# To do:
Transcribe the passage on the independence of the sample mean and variance from "First, notice that" up to and including "vector of ones.".

Theorem 44.1 is an incredibly useful result. It says that we can check independence within a multivariate normal vector by simply calculating a covariance, which is usually much easier.

Here is one fundamental and surprising application. If \(X_1, \dots, X_n\) are i.i.d. normal, then the sample mean \(\bar X\) and the sample variance \(S^2\) are actually independent.

Theorem 44.2 (Independence of the sample mean and variance for normal data) If \(X_1, \dots, X_n\) are i.i.d. \(\text{Normal}(\mu, \sigma^2)\) random variables, then \(\bar X\) and \(S^2\) are independent.

Proof

First, notice that a vector \(\vec X = (X_1, \dots, X_n)\) of i.i.d. normals is multivariate normal because it can be written as \[ \vec X = \sigma \vec Z + \mu \vec 1, \] where \(\vec Z\) is a vector of i.i.d. standard normal random variables and \(\vec 1\) is a vector of ones.

# Information shown:
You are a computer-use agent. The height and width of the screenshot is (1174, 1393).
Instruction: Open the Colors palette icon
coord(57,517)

# Answer to this exercise:
First, notice that a vector \(\vec X = (X_1, \dots, X_n)\) of i.i.d. normals is multivariate normal because it can be written as \[ \vec X = \sigma \vec Z + \mu \vec 1, \] where \(\vec Z\) is a vector of i.i.d. standard normal random variables and \(\vec 1\) is a vector of ones.